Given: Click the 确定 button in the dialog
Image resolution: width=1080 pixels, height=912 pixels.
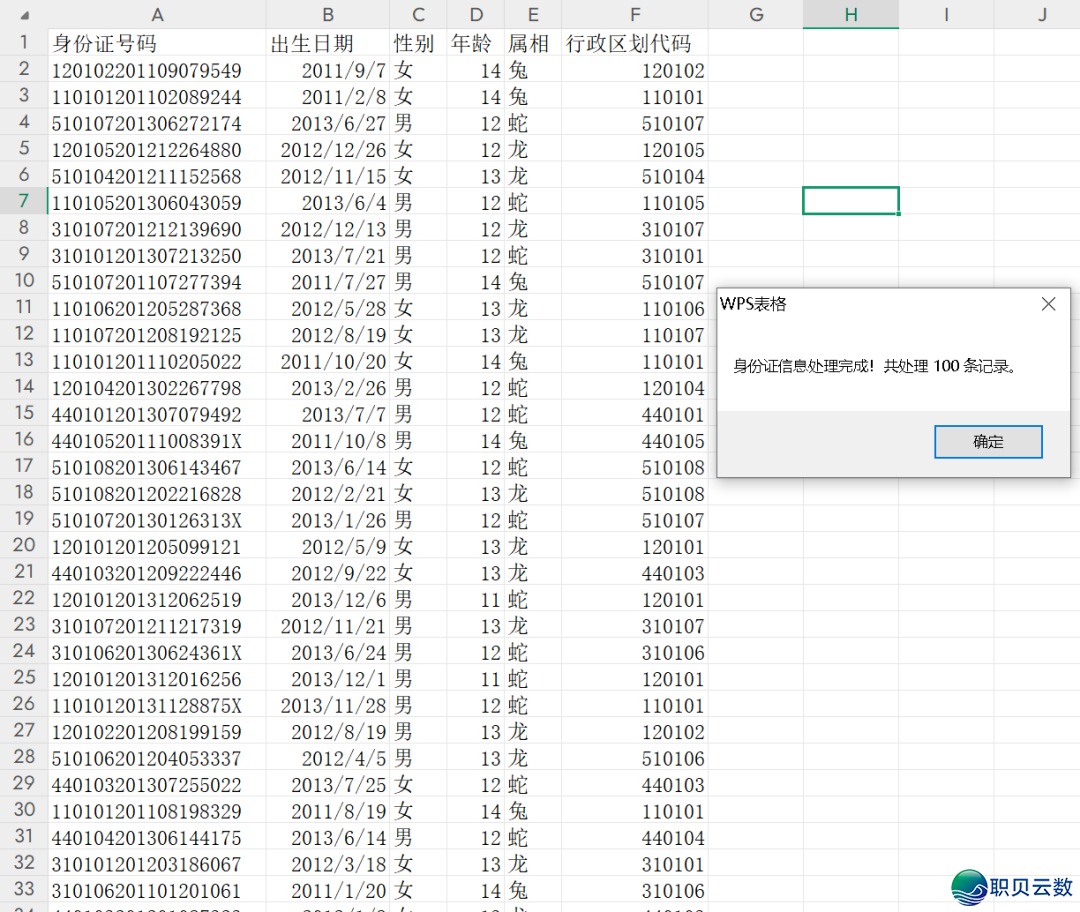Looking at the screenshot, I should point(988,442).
...
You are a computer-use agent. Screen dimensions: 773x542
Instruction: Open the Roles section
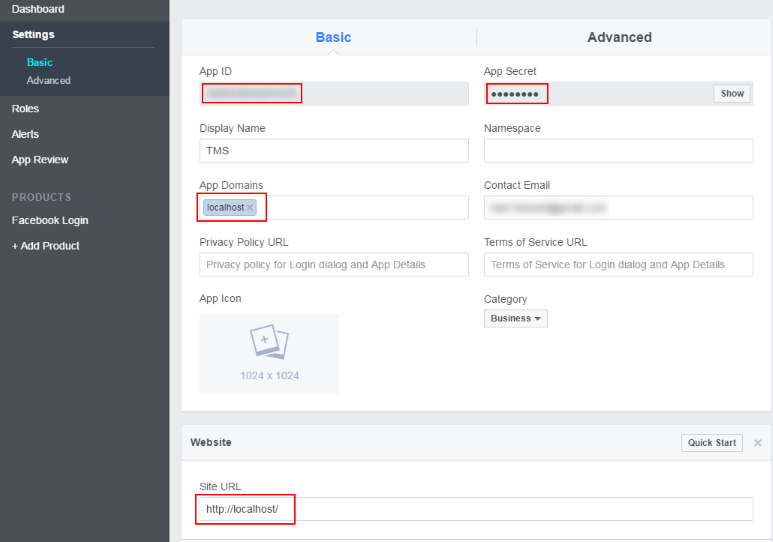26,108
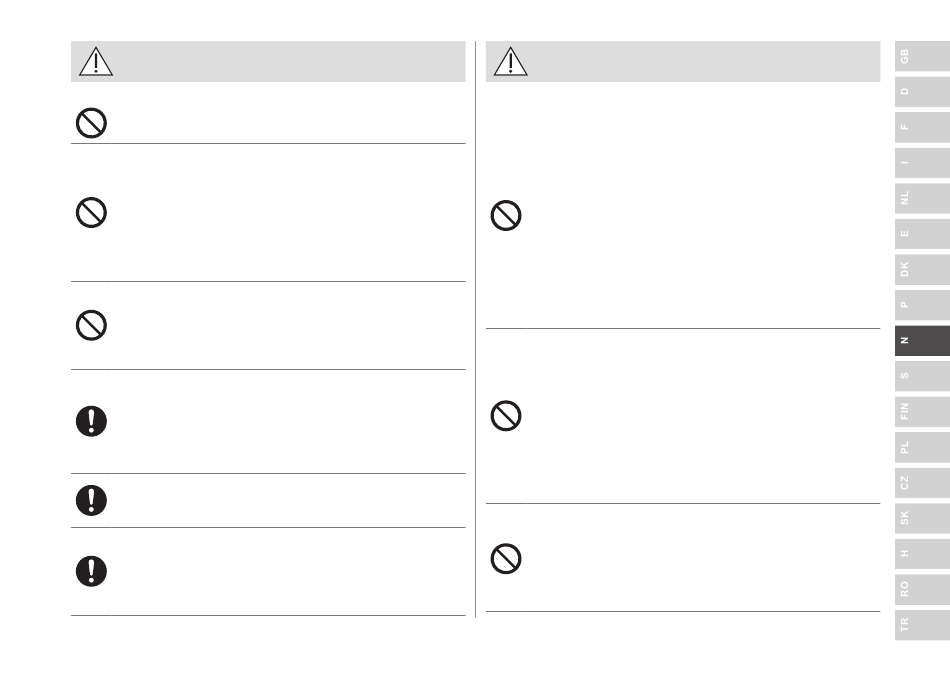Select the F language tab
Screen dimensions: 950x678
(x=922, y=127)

Exercise requirements
Could you give the data again, starting at the line that contains "You are a computer-use" and ending at the line that contains "(x=922, y=127)", with "Settings" substituted for "Roles" and nothing else changed? Leave the pictures out of your answer.

Finished exercise
You are a computer-use agent. Screen dimensions: 773x542
Instruction: Open the Settings section
26,108
Select the F language tab
Screen dimensions: 950x678
(x=922, y=127)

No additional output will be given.